Start of Source text

I was giving Anna a hard time for studying in a country which has such weird money, but the joke was on me. Less than an hour after taking this picture, as I was stuffing my hand into my pocket to pay for beer at a Belgrade corner store, the 200 dinar note got stuck on my camera case and ripped right in two.

"Man, if this was Romania..." I thought, as I frantically searched for more money, not knowing if I would now have enough. (Luckily, I did ... just barely). Posted by Picasa
"He said it was free."

"FREE?!"

"That's what he says..."
Johannes, an Austrian who learned a bit of Serbo-Croat during the year he lived outside of Zagreb, pointed over to the old Serbian man who had pointed us towards the entrance, and shrugged. He was just as amazed as I was.

"How in the hell do they pay their players??" The American capitalist inside of me made sure that was the first thought that came to mind.

In Sarajevo, I'd gotten into the FK Sarajevo-Željo derby for less than three euros: Peanuts, I thought at the time (or pumpkin seeds, once I realized that those are what people in the Balkans take out to the ballgame). But after the news Johannes had just brought, in retrospect Sarajevo was beginning to feel like Monte Carlo.

End of Source text
Start of Provided material

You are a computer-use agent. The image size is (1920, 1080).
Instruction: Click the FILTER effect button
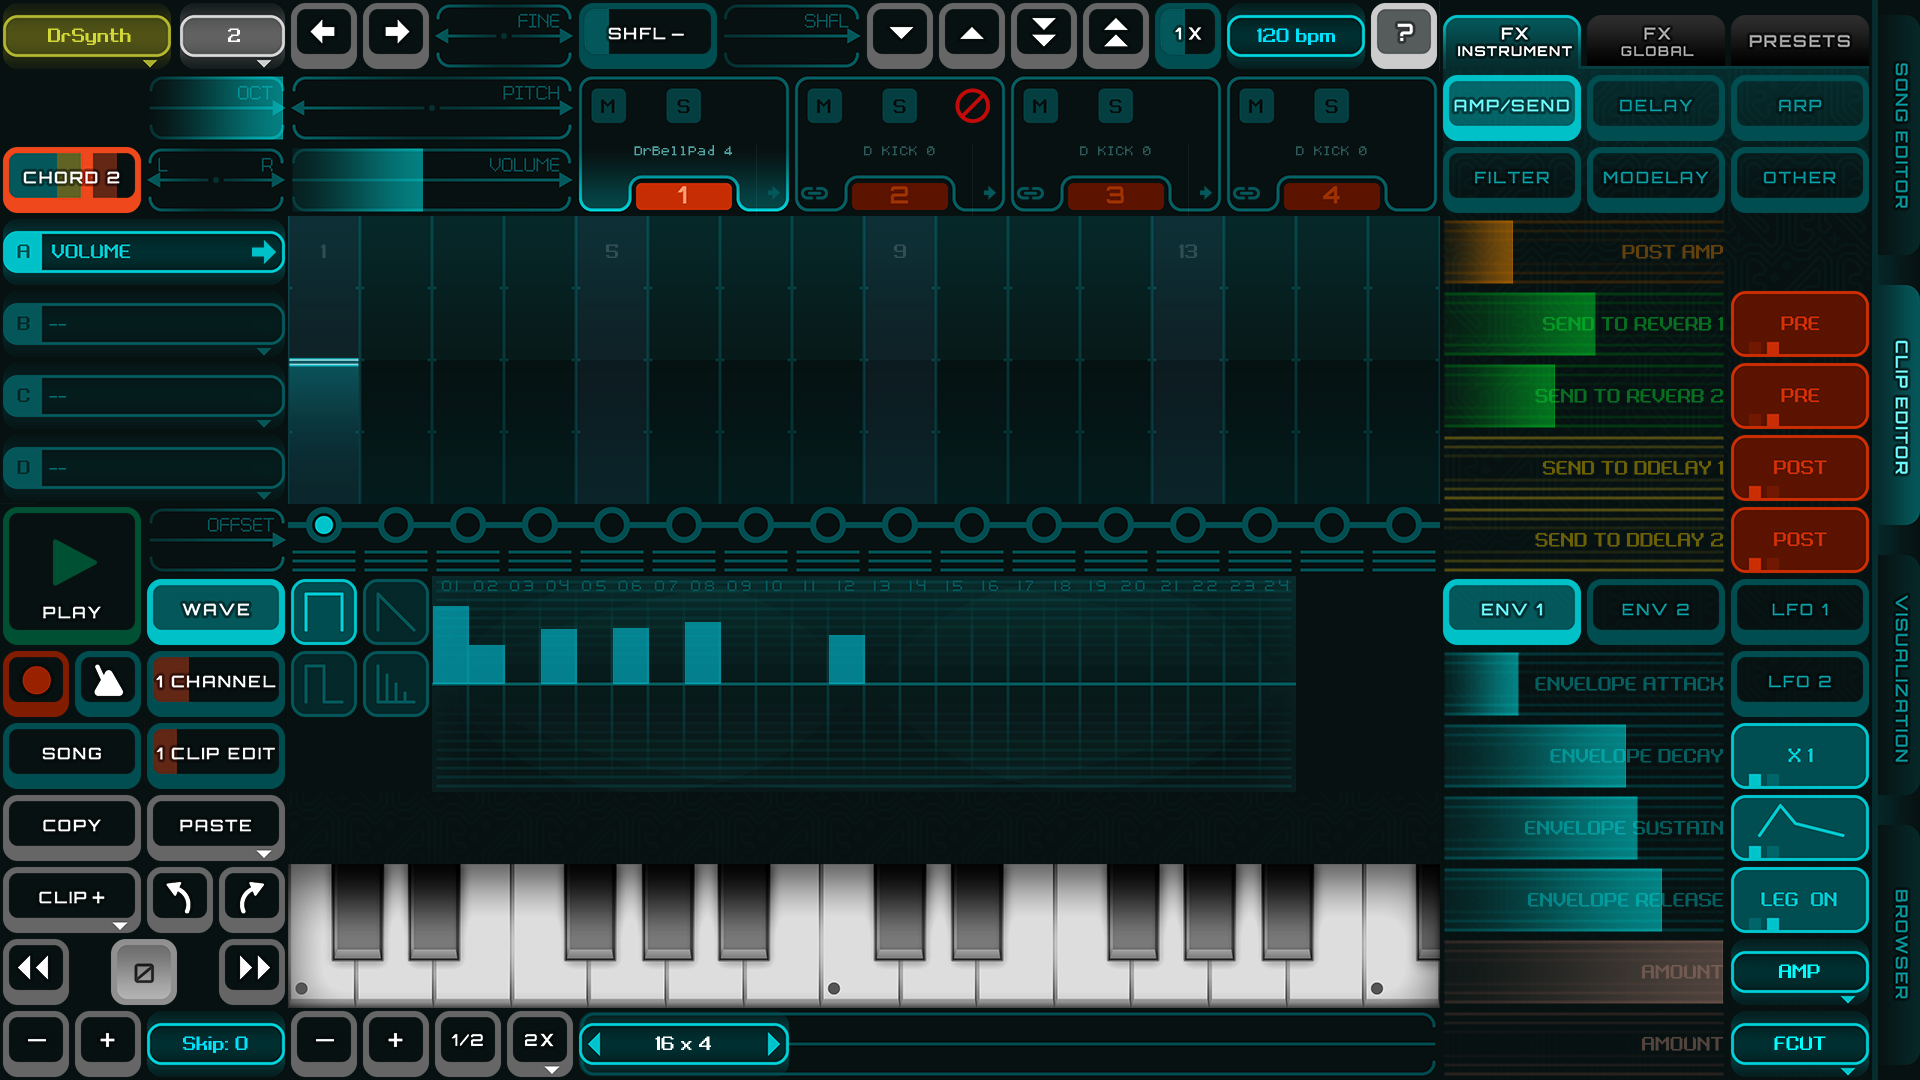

End of Provided material

The request> From the Balkans travel text, retype the passage starting with "I was giving" and going on through "came to mind.".

Task response>
I was giving Anna a hard time for studying in a country which has such weird money, but the joke was on me. Less than an hour after taking this picture, as I was stuffing my hand into my pocket to pay for beer at a Belgrade corner store, the 200 dinar note got stuck on my camera case and ripped right in two.

"Man, if this was Romania..." I thought, as I frantically searched for more money, not knowing if I would now have enough. (Luckily, I did ... just barely). Posted by Picasa
"He said it was free."

"FREE?!"

"That's what he says..."
Johannes, an Austrian who learned a bit of Serbo-Croat during the year he lived outside of Zagreb, pointed over to the old Serbian man who had pointed us towards the entrance, and shrugged. He was just as amazed as I was.

"How in the hell do they pay their players??" The American capitalist inside of me made sure that was the first thought that came to mind.